Kasparov hocha évasivement la tête. Encore un thermidorien fini, belle brute administrative connaissant par cœur les quatre cents phrases d'idéologie courante qui dispensent de penser, de voir, de sentir – et même de se souvenir, et même d'éprouver le moindre remords quand on fait les plus sales choses. Il y eut de l'ironie et aussi du désespoir dans le petit sourire dont s'éclaira le visage creusé de Kasparov. Makéev se hérissa sous les effluves de ces sentiments tout à fait étrangers à sa nature, qu'il devina pourtant.
– Oui, oui, bien sûr, disait Kasparov, d'une voix singulière.
Il parut se mettre à l'aise, fit sauter les boutons du col de sa blouse, jeta sa casquette dans l'un des fauteuils, s'assit commodément, les jambes croisées sur le dossier de l'autre.
– Pour un beau cabinet, c'est un beau cabinet, ça. Méfie-toi, Artémitch, du confort bureaucratique, C'est de la vase ; on s'y noie.
Entendait-il être délibérément désagréable ? Makéev en perdit un peu contenance. Kasparov le regardait posément de ses drôles d'yeux gris, calmes dans le danger, calmes dans la passion.

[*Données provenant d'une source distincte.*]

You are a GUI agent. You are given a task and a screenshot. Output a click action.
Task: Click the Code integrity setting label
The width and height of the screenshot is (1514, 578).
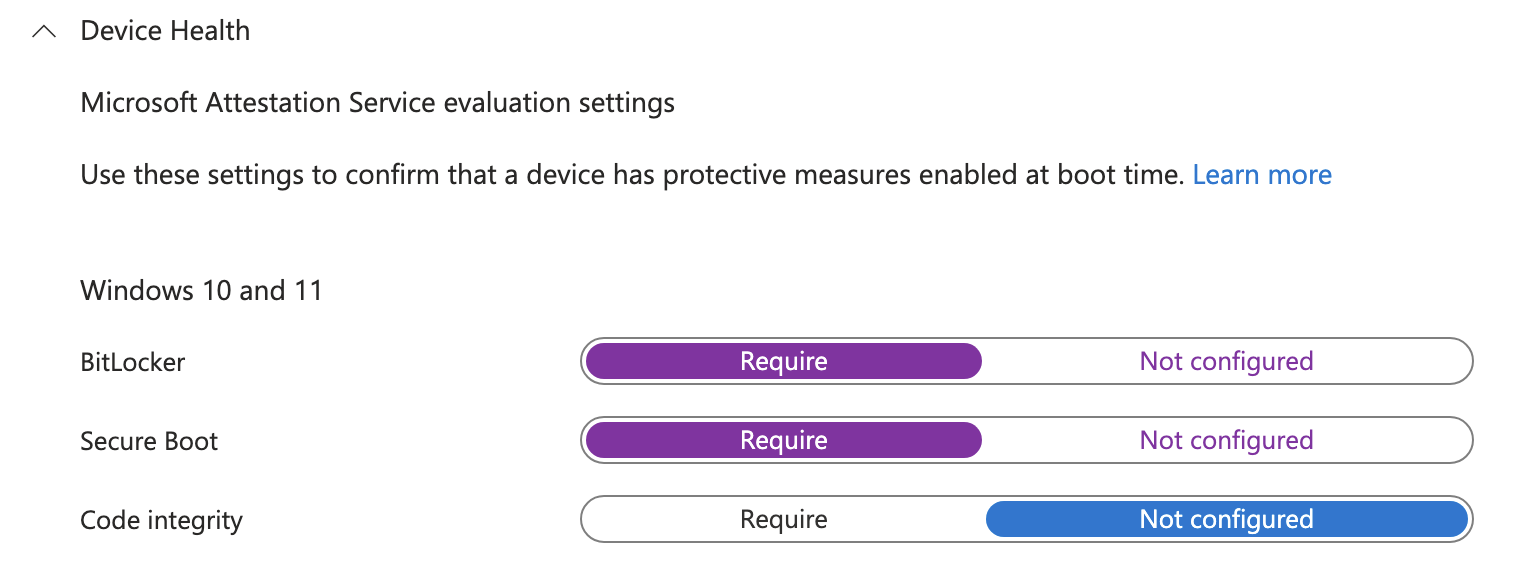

– Artémitch, j'ai fait d'autres réflexions. Nos plans sont irréalisables dans la mesure de 50 à 60 %. Pour les réaliser dans la mesure des 40 % restants, il faudra abaisser les salaires réels de la classe ouvrière au-dessous du niveau qu'ils atteignaient sous le régime impérial – bien au-dessous du niveau actuel des pays capitalistes même arriérés… As-tu réfléchi à cela ? Permets-moi d'en douter. Il faudra dans six mois tout au plus déclarer la guerre aux paysans et se mettre à les fusiller, c'est certain comme deux et deux font quatre. Pénurie de marchandises industrielles plus dépréciation du rouble, disons franchement : inflation cachée, bas prix des céréales imposés par l'État, résistance naturelle des possesseurs des grains, tu connais la chanson. As-tu songé aux suites ?

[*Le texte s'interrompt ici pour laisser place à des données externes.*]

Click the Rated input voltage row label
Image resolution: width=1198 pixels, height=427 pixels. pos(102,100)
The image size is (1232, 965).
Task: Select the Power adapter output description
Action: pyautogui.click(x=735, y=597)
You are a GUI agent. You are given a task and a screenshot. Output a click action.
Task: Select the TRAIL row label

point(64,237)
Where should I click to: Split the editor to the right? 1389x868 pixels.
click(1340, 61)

Makéev avait trop le sentiment du réel pour se permettre une objection, mais il eut peur qu'on entendît, du corridor, de telles paroles prononcées dans son cabinet (sacrilèges ; attentatoires à la doctrine du chef, à tout). Elles le cinglaient, elles le troublaient : il se rendit compte qu'il employait le plus clair de ses efforts à ne pas se tenir lui-même ce terrible langage. Kasparov continuait :
– Je ne suis ni un lâche ni un bureaucrate, je sais le devoir envers le parti. Ce que je te dis, je l'ai écrit au Bureau politique, chiffres à l'appui. Nous avons été trente à signer, tous des rescapés des vieilles prisons, du Taman, du Pérékop, de Cronstadt… Devine comment l'on nous a répondu ? Pour moi, l'on m'a d'abord envoyé inspecter les écoles du Kazakstan, qui n'ont ni maîtres ni locaux, ni livres ni cahiers… On m'envoie maintenant compter les chalands à Krassnoyarsk, ce dont je me contrefous, tu t'en rends compte. Mais que les criminelles sottises continuent pour le plaisir de cent mille bureaucrates trop fainéants pour comprendre qu'ils vont au-devant de leur propre perte et qu'ils entraînent la révolution avec eux, de cela je ne me fous pas du tout. Et toi, mon vieux, tu tiens une place honorable dans la hiérarchie de ces cent mille. Je m'en doutais un peu. Je me demandais quelquefois : qu'est-ce qu'il va devenir ce Makéitch, s'il n'est pas déjà un ivrogne fini ?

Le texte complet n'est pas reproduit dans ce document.